No, I didn’t go cold turkey (though I sometimes have no-Internet days, and I like them).
Back in 2013,
creative agency Mother London deprived five internet addicts of their drug of choice, and filmed the consequences.
Under the watchful eye of psychoanalyst Sarah Hirigoyen and neurologist Alistair Jennings, our five addicts had their internet lives stripped away for a week. Their smart phones were replaced with old text-only mobiles; their social passwords were taken away and changed.
You can see the full results at http://www.nointernetweek.co/
Highlights?
- One person wrote her first-ever letter.
- Another took time to hang out over lunch with a friend.
- A third admitted powerlessness over use of the Internet.
- “A real-world like means so much more.”
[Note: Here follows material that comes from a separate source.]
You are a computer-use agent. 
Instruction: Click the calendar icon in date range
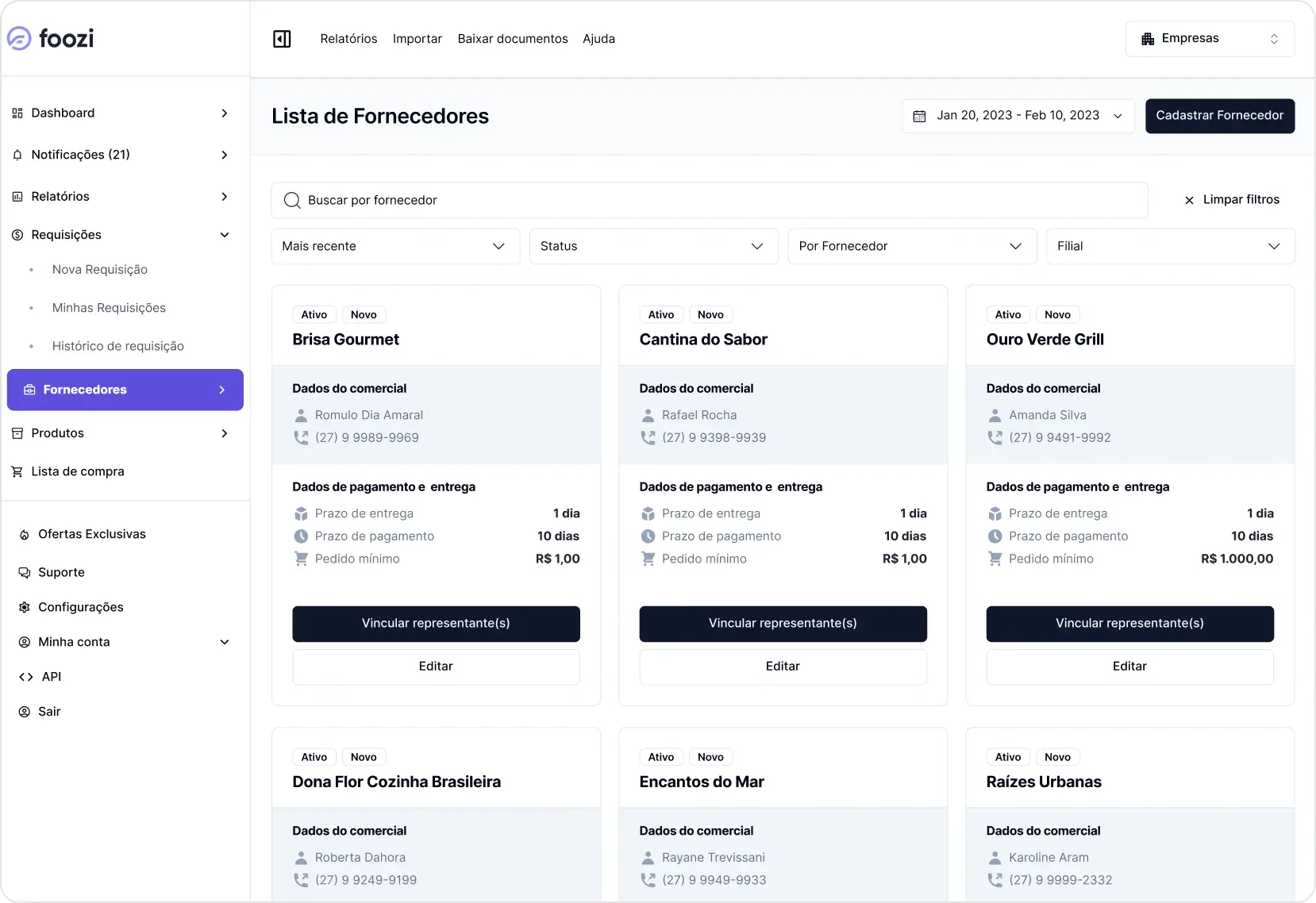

- “Sometimes I feel like smashing my phone and the rest of it up, and chucking it in the fire.”
- Somebody used a paper folding map, while another used a map book.
- (speaking about a gift scrapbook) “This feels real and this came with loads of thought.”
- “A lot of my friends are around the corner, but they don’t know where I am.”
- (of friends on Facebook) “When it comes to personal stuff, I don’t know who’s my real friend.”
- (of disconnecting from social media) “I felt like I’ve been unchained from a whole load of noise.”
I didn’t grow up a digital native (but immigration was a smooth process) which is what makes this 13-minute documentary fascinating to me. I couldn’t imagine this level of connectedness in my own life.
Check out the documentary for yourself. What do you think?